Whitson said she was able to organize the campers to end the digging. But soon, the city began working to evict the campers anyway, with the intention of turning the land over to the East Bay Regional Park District as part of the Sylvia McLaughlin Eastshore State Park.

A lawsuit was filed on behalf of the Bulb residents and a settlement was reached in April, with the city paying $3,000 to each eligible camper in exchange for a promise to stay off the Bulb and certain other city land for one year. Whitson and Lewis were the only two eligible plaintiffs who did not sign the settlement. Instead, the judge granted their request to dismiss their claims without prejudice.

Reportedly, many of the former campers have ended up living under underpasses along Interstate 80.

"They're just running people around," Whitson said. "It's the leaf blower effect.

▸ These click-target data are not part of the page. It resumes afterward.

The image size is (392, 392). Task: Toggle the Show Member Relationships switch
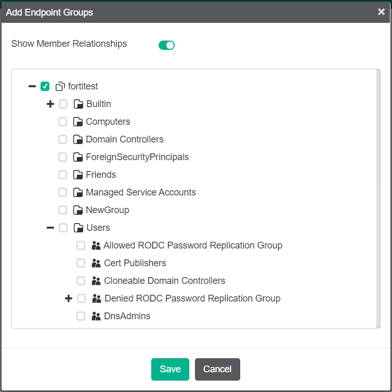point(166,45)
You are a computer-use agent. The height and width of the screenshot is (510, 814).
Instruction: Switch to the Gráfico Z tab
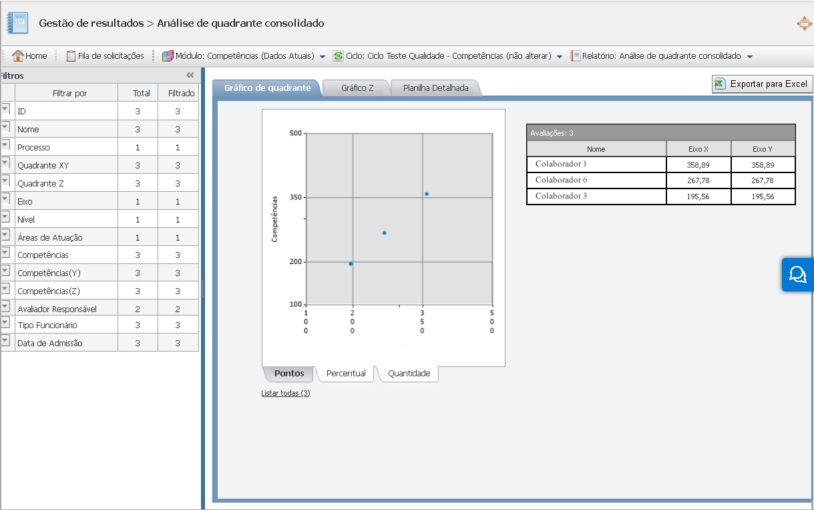[x=357, y=88]
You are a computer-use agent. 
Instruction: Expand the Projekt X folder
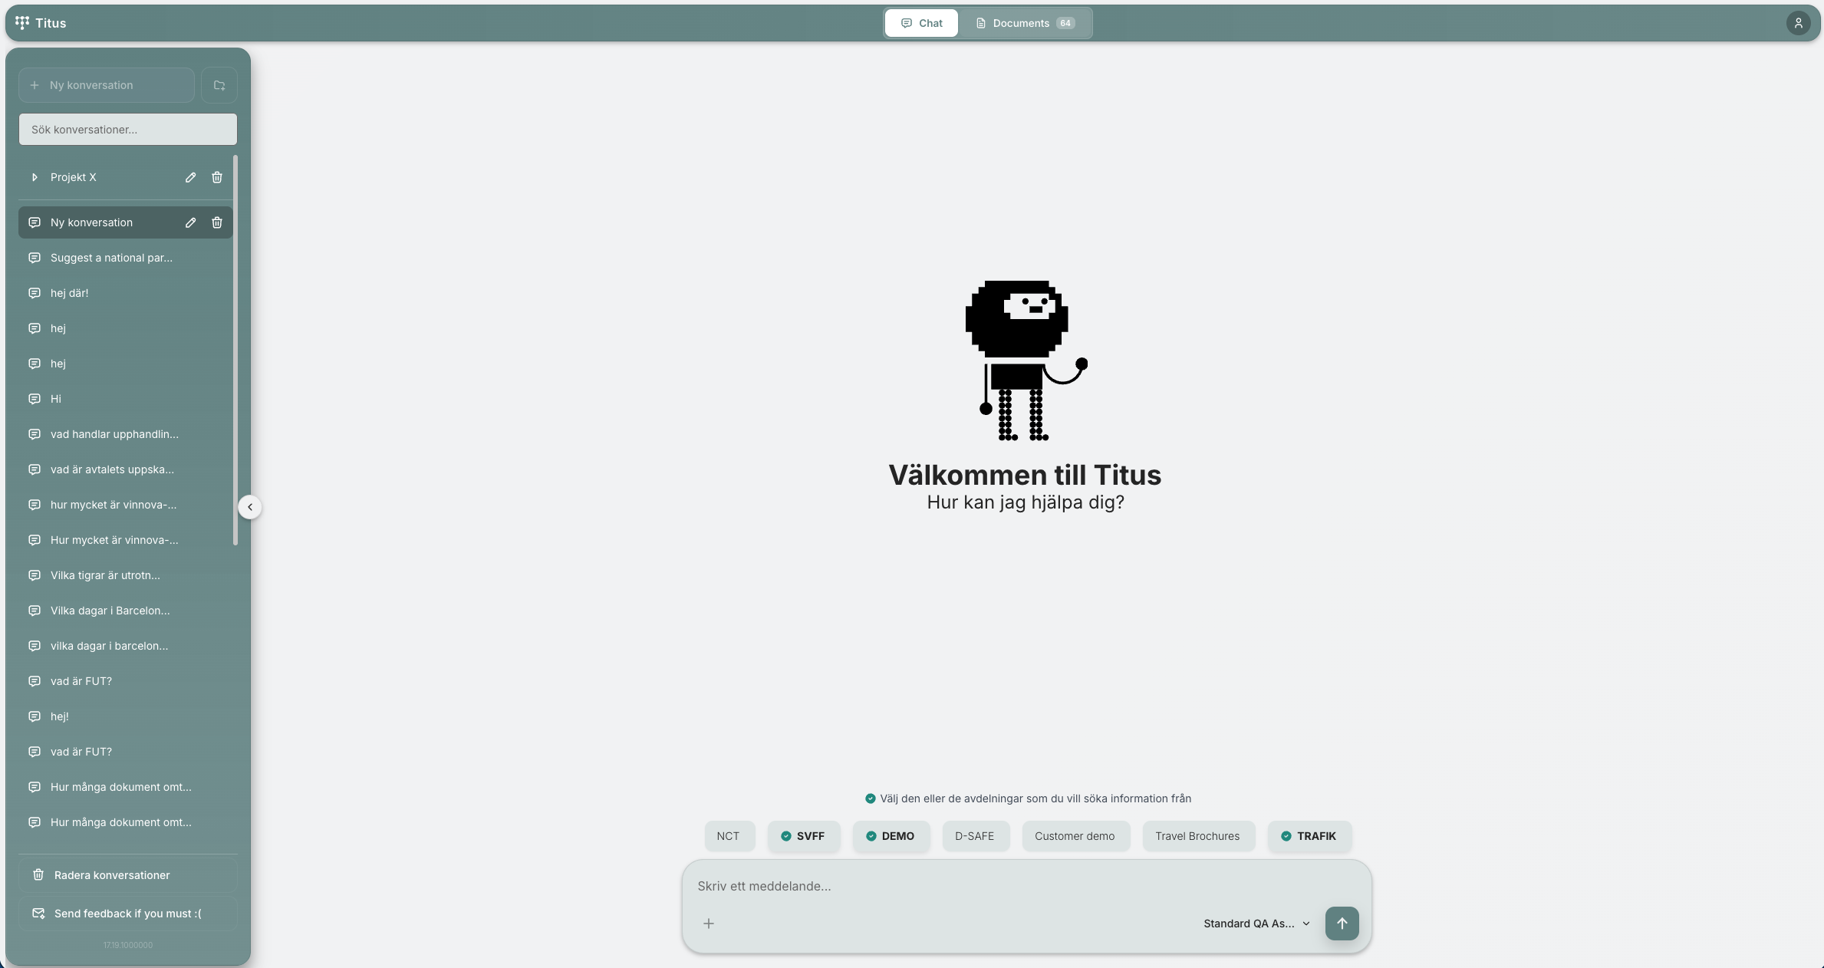pyautogui.click(x=35, y=177)
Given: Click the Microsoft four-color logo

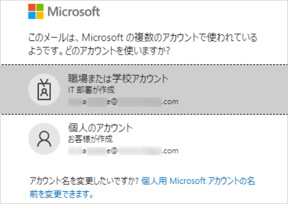Looking at the screenshot, I should (x=36, y=11).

Blow your problems onto somebody else's sidewalk. I don't think they understand physics too well. Everybody's got to be somewhere."

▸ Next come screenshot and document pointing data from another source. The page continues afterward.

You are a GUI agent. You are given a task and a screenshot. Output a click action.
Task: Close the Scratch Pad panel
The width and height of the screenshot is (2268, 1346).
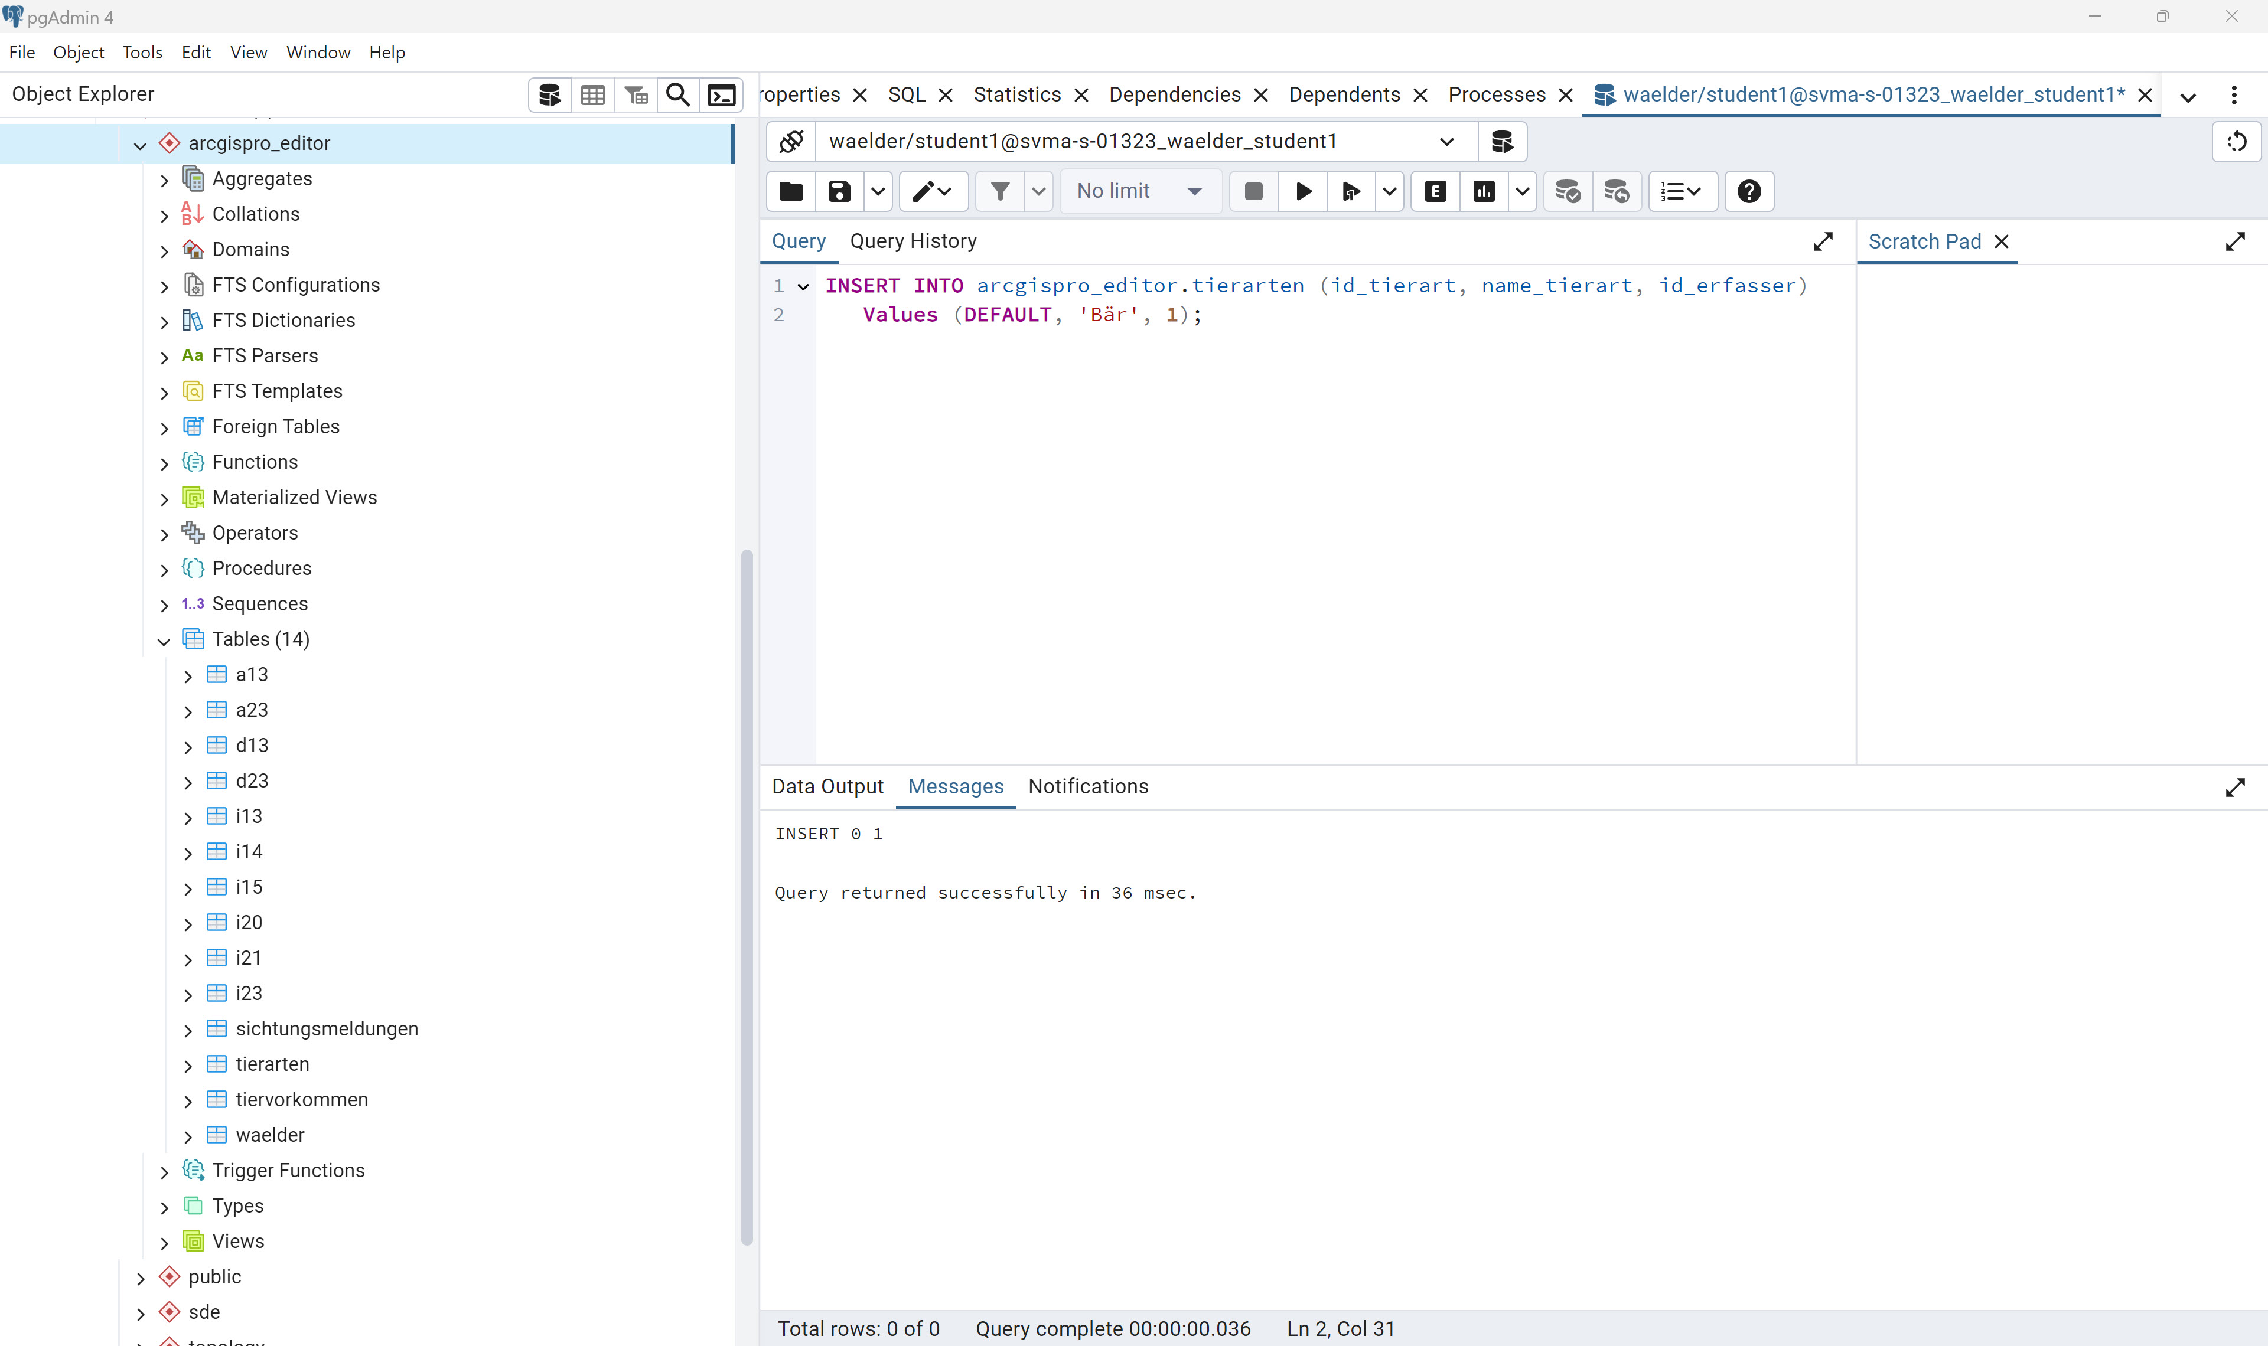pyautogui.click(x=2001, y=241)
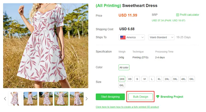This screenshot has height=112, width=206.
Task: Choose size 3XL option
Action: pos(175,79)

On May 29, Lewis and Whitson were arrested in a pre-dawn raid by Albany police. According to Whitson, guns were drawn, including assault rifles, even though the charges centered on illegal camping.

The two have been able to stay with friends here and there, but they also returned to the Bulb one night and were cited again. Lewis returned another time and was arrested on drug charges.

"Somebody's actually letting us stay in their back house while we're still trying to find somewhere to live," Whitson said. "We're right across the street from the police station. We're not facing them but we're right around the corner."

Whitson laughed, talking about walking her dog, "Derby," past the station.

Since the raid, Whitson has been fighting back in ways big and small. She still attends and speaks at almost every City Council meeting. She also creates memes on the Share the Bulb Facebook page, targeting Mayor Joanne Wile and City Manager Penelope Leach for their roles in the eviction of the homeless population.

Whitson maintains a positive attitude, something she traced back to no longer having her son in her life.

"No matter how miserable some people try to make me, I will not be depressed," she said. "I swore off unhappiness after my son stopped living with me because I had to, because it's self-defense. I won't be unhappy."

She added that a friend commented on how Whitson is able to stay positive through "awful" circumstances. "Not awful," Whitson said she answered. "Awful would be in jail, (to) have no hope, no choices, nowhere to stay. Difficult, yes. Awful, no."

Whitson said she won't let herself get emotional about her potential ban from the Bulb. Chalk it up to putting up a wall as a matter of survival on the streets if you want. Whitson insisted it's about more than that.

"I try not to let my emotions get in the way of things," she said. "I'm like Spock like that. If I let my emotions get in the way of things too much, I would be less effective.

"I'm not going to let them win. Even if I can't come here, they're still not going to win. I will find a way that they still will not win, because they are wrong. I know they won't win."